Es difícil pensar que a alguien se le hubiera ocurrido antes poetizar sobre un bloque de hielo y convertir en atractivo su comportamiento. Hasta el final de Pensar como un iceberg no descubre el lector que no es el único que se ha preguntado por esta evidente singularidad. Es la escritora francesa Anne Marie Garat quien nos tranquiliza en el posfacio: “¿Cómo es posible reflexionar, concebir, sentir o imaginar en lugar y situación de un objeto físico inanimado, lo más alejado de nuestra idea de ser vivo?”, dice.
Olivier Remaud construye todo un universo en torno a los icebergs, desde lo antropológico a lo ecológico, pasando por lo histórico. Se ocupa de consignar todo lo que se ha dicho sobre estos “diamantes de mil tonalidades posados sobre el mar” desde una perspectiva que los humaniza. Inserta innumerables características sobre el origen de su composición y su conducta en varios relatos que se corresponden con acontecimientos reales del pasado. Por ejemplo, que su centro “se sitúa por debajo de la línea de flotación, en el dominio de la invisibilidad”.

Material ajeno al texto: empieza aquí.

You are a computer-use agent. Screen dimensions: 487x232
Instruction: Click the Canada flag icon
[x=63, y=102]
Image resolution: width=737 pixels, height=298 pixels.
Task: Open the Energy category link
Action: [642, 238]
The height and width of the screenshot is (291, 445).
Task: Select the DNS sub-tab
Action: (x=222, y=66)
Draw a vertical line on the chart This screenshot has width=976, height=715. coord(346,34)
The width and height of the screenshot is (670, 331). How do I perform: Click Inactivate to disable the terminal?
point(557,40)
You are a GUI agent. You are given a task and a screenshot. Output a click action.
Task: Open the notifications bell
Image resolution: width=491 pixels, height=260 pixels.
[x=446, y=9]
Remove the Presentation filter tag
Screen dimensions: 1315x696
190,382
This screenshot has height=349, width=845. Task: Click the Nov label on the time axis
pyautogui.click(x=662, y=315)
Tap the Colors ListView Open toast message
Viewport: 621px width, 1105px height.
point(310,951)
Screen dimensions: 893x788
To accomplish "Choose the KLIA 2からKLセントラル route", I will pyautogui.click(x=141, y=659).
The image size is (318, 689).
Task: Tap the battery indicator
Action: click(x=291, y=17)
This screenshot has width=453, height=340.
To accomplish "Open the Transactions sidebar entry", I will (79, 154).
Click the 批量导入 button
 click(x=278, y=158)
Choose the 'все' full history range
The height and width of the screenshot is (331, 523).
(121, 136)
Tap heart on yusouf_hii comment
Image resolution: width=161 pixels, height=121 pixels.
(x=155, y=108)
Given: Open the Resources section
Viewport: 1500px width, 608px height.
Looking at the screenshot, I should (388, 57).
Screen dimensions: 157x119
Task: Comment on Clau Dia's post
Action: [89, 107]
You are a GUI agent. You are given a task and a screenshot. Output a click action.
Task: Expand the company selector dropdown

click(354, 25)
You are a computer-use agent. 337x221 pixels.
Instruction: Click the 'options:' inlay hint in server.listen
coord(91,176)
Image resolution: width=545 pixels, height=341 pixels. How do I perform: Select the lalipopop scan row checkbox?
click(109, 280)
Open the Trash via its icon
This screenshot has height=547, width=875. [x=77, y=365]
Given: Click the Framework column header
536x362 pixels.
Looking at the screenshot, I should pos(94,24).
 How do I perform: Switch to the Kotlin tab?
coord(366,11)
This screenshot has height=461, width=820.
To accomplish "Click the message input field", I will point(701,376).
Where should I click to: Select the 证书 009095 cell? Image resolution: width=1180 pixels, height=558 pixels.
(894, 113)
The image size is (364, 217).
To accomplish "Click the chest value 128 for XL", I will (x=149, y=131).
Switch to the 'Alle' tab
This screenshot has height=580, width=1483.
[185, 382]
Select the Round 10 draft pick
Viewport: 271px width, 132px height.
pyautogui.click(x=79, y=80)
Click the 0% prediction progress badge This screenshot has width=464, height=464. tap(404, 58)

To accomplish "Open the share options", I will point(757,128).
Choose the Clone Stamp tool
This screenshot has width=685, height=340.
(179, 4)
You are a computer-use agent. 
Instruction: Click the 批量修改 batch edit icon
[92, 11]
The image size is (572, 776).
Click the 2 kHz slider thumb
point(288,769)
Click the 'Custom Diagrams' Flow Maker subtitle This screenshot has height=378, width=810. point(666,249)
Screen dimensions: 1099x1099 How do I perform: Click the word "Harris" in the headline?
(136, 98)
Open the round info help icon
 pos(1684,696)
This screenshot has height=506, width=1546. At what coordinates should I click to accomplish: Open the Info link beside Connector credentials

Son fascinantes las historias de exploradores y naturalistas que sueñan con aquellos “témpanos a la deriva” y se organizan en comitivas para escudriñar sus movimientos –“se dan la vuelta como ballenas”– y su sonoridad –“los crujidos de su hielo son como los aullidos del lobo”–.
El texto adquiere aún más relieve literario cuando el iceberg, “obra de la providencia”, se convierte en objeto de metáforas como esta: “una soledad de hielo y nieve”. Y además de las tentativas poéticas que a lo largo de las páginas resuelve con destreza, es conmovedor cómo Remaud se implica en la disección de los “hijos de los glaciares” y aprovecha la narración, repleta de personificaciones nunca caprichosas, para articular una exquisita defensa por el desarrollo sostenible.